In this study, we focused on the frequency of usage by SNS users, assigned a standard value to each word based on this. In this way, we quantified the standardization so that this value can be used to compare the degree of standardization among two or more words. We, at Social Computing laboratory have named this data as “WORD GINI”. Data for WORD GINI is available on this page. Please use it freely.

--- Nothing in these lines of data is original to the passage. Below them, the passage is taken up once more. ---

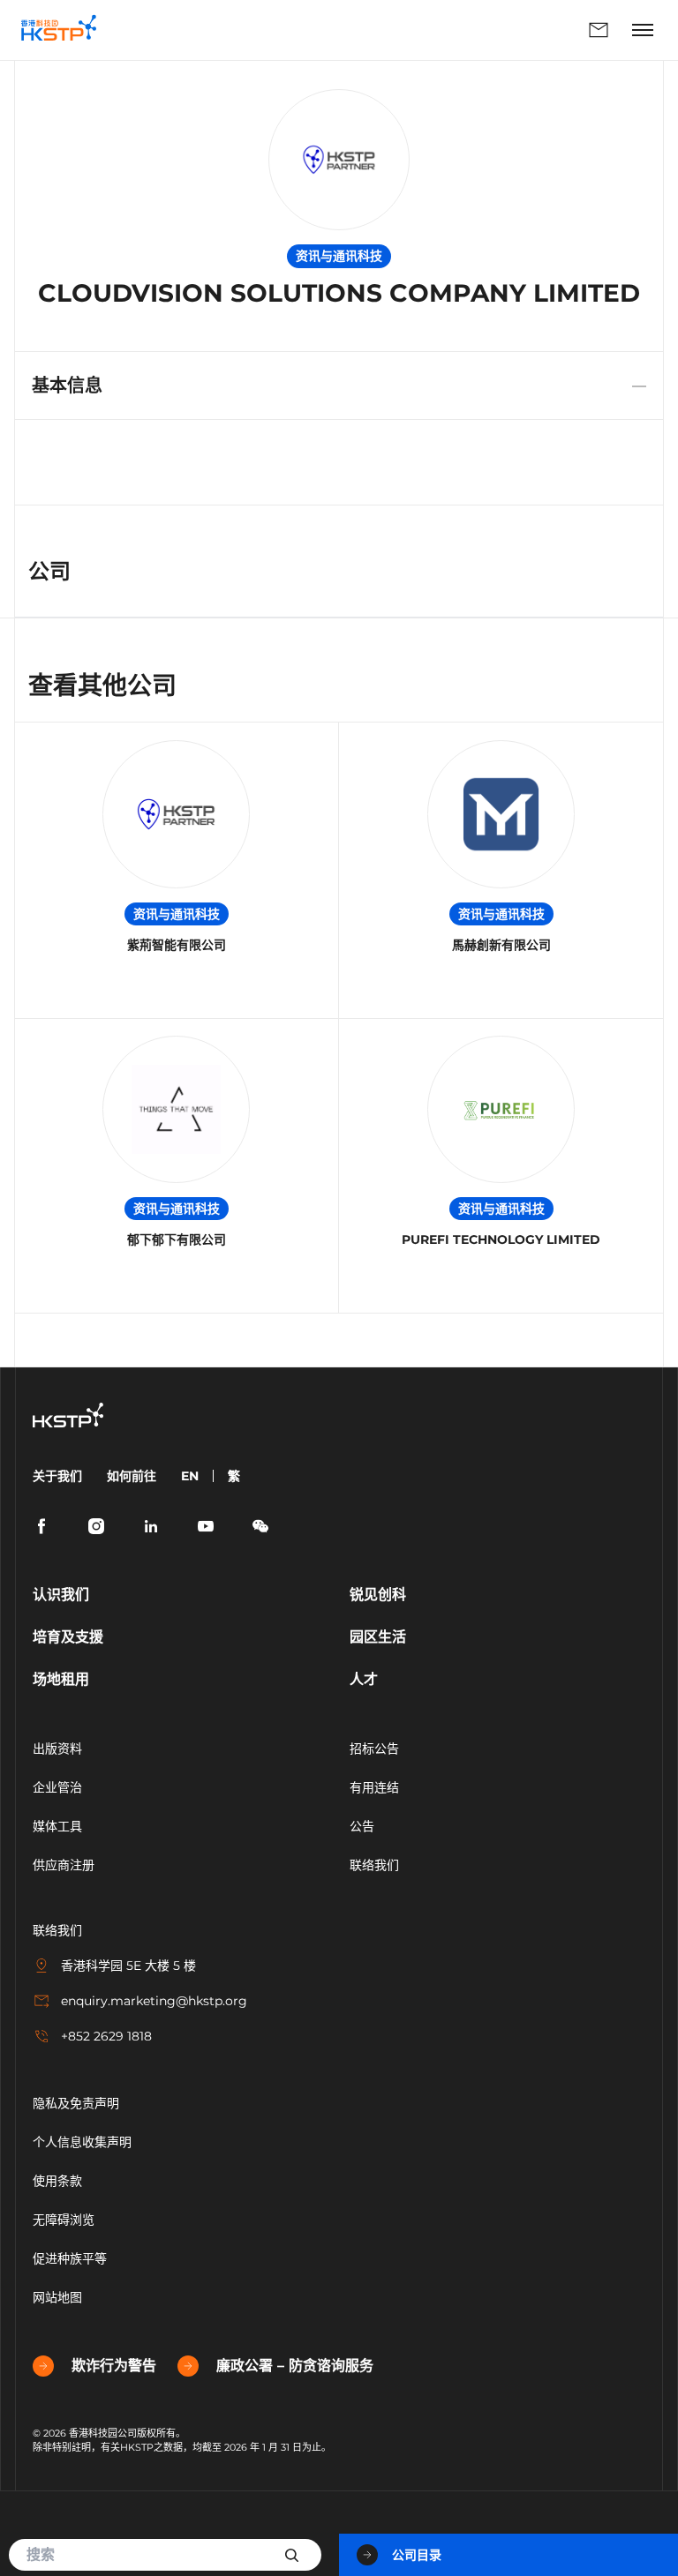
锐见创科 (378, 1594)
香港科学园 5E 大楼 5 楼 (128, 1965)
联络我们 (367, 30)
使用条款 (57, 2181)
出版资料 (57, 1748)
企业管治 (57, 1787)
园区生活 (378, 1637)
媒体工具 (57, 1826)
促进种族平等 (70, 2258)
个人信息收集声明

The WORD GINI file is a csv file with a word and its associated GINI score on each line. WORD GINI for Japanese language has about 200,000 words and WORD GINI for English language has about 320,000 words. The following is a screenshot of words from WORD GINI for Japanese language.
Examples from WORD GINI
Characteristics of WORD GINI
WORD GINI is a dictionary designed by applying the Gini coefficient (a type of economic indicators) to words, and we created a list of pairs using of word and Gini coefficient (SNS) data from Twitter. Common words used by a lot of users are assigned a low value, and words only by a few users, such as technical terms are assigned a higher value. Please note that WORD GINI cannot be used for the comparison between Japanese and English words because the Japanese GINI and English GINI are constructed from different data. Please refer to the following paper for more information on the calculation method and original data.
村山太一, 若宮翔子, 荒牧英治. WORD GINI: 語の使用の偏りを捉える指標の提案とその応用. 言語処理学会第24 回年次大会, pp. 698–701, 2018.
(Taichi Murayama, Shoko Wakamiya, Eiji Aramaki. WORD GINI: A proposal and application of an index to capture word usage bias. In The 24th Annual Conference of the Association for Natural Language Processing, pp. 698-701, 2018.)
Research Related to the degree of standardness of words
- Since the values are assigned are close to the concept of degree of standardness of words, they may be used as the degree of standardness of words itself.
- Since comparison of degree of standardness of words is also possible with WORD GINI, it works well as a reference for defining degree of standardness.
Research related to simplification of words
- WORD GINI can be also be used for simplification by replacing less frequently used words with more frequently words．
Research related to readability index of texts
- Since words frequently used on SNS has low score associated with them, WORD GINI can also be potentially used as an index for readability of texts.
The deliverable has been developed with the utmost care and a great attention to detail. However, complete and full reliability and robustness cannot be guaranteed. We do not accept responsibility for any problems that may occur as a result of using this application or data. Please use it at your own risk when using it.